- Amjad Khan as Gabbar Singh in Sholay
- First appearance: Sholay (1975)
- Last appearance: Ramgarh Ke Sholay (1991)
- Created by: Salim-Javed (Salim Khan and Javed Akhtar)
- Portrayed by: Amjad Khan

In-universe information
- Gender: Male
- Title: Sardar
- Occupation: Dacoit
- Relatives: Hari Singh (father)
- Nationality: Indian

= Gabbar Singh (character) =

Fictional character

Gabbar Singh is a fictional character and the antagonist of the 1975 Bollywood film Sholay. It was written by the duo Salim–Javed, consisting of Salim Khan and Javed Akhtar. Played by Amjad Khan, he is depicted in Sholay as a dacoit with an evil laugh much like "El Indio", the robber, from the Western film For a Few Dollars More, who leads a group in looting and plundering the villages in the region of Ramgarh. He has a sadistic personality and insists on killing whenever required to continue his status and to take revenge on his enemies. The character is considered to be one of the most iconic villains in Indian cinema. He was featured in the 1991 spoof Ramgarh Ke Sholay, with Khan portraying a parody version of the character.

== Development ==
Gabbar Singh was modelled on Gabbar Singh Gujjar, a dacoit who had menaced the villages around Gwalior in the 1950s. Any policeman captured had his ears, and nose cut off, and was released as a warning to other policemen. The fictional Gabbar Singh was also inspired by larger-than-life characters in Pakistani author Ibn-e-Safi's Urdu novels. Sippy wanted to avoid the clichéd idea of a man becoming a dacoit due to societal issues, as was the case in other Indian films, and focused on Gabbar being an emblem of pure evil. To emphasise the point of Gabbar being a new type of villain, Sippy avoided the typical tropes of dacoits wearing dhotis and pagris and sporting a Tika and worshipping "Ma Bhavani"; Gabbar would be wearing army fatigues.
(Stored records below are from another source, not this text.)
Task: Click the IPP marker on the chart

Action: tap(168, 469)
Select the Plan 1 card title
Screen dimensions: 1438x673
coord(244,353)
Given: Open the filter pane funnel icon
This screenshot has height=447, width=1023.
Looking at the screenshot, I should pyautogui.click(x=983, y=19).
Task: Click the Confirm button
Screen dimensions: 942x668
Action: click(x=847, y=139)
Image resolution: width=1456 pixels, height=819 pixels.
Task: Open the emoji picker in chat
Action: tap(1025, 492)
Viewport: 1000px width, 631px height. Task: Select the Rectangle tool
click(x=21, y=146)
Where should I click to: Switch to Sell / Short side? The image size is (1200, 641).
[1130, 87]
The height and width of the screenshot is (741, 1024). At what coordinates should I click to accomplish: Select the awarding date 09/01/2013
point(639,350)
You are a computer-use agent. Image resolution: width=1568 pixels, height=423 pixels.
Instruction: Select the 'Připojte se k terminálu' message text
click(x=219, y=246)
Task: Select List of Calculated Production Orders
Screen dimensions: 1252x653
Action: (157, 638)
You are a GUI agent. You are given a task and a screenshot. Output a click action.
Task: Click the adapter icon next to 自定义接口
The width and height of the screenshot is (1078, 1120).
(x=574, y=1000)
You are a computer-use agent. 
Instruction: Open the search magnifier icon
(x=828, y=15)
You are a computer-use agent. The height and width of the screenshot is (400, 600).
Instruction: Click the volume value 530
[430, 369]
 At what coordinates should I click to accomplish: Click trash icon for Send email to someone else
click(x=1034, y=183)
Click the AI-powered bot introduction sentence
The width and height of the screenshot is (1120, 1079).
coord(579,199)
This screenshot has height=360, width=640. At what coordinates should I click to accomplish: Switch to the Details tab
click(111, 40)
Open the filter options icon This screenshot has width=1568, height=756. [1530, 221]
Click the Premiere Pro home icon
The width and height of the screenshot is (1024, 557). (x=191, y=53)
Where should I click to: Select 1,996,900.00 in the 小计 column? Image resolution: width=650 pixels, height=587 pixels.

Danny Denzongpa was the first choice of Gabbar but had to miss out because he was shooting for Dharmatma in Afghanistan. Amjad Khan was almost dropped from the project because Javed Akhtar found his voice too weak for Gabbar Singh's role but was later convinced. For his preparation for the role Amjad read Abhishapth Chambal, a book on Chambal dacoits written by Taroon Kumar Bhaduri (actress Jaya Bhaduri's father). Sanjeev Kumar also wanted to play the role of Gabbar Singh, but Salim-Javed "felt he had the audience's sympathy through roles he'd done before; Gabbar had to be completely hateful."

== Style of speech ==
Javed Akhtar said Gabbar "seemed to acquire life and vocabulary of his own" as he wrote the film. His sadism lies in his choice of words like "Khurach, khurach" (scratch) when he talks to Basanti (Hema Malini). Gabbar's style of speech was a mix of Khariboli and Awadhi, inspired by Dilip Kumar's dacoit character Gunga from the 1961 film Gunga Jumna.

== In popular culture ==

Amjad shot to stardom with the film. His mannerisms and dialogues have become an integral part of Bollywood lexicon. Sholay went on to become a blockbuster, and at the time, it became the highest-grossing movie in India. Although the film boasted an ensemble cast of superstars including Dharmendra and Amitabh Bachchan, he stole the thunder with his unorthodox and eerie dialogue delivery that was perfectly opposite to the total lack of empathy his character was supposed to convey. Even after four decades, people fondly remember his dialogues and mannerisms. He later appeared in advertisements as Gabbar Singh endorsing Britannia Glucose Biscuits (Popularly knowns as "Gabbar Ki Asli Pasand"), and it was the first incidence of a villain being used to sell a popular product. The role of Gabbar Singh was so deep-rooted in people's mind those days that Amjad Khan was known for the rest of his life by this role alone and wherever he went he had to speak some dialogues from the film to amuse the public because the dialogues are very popular among the audiences of Indian cinema.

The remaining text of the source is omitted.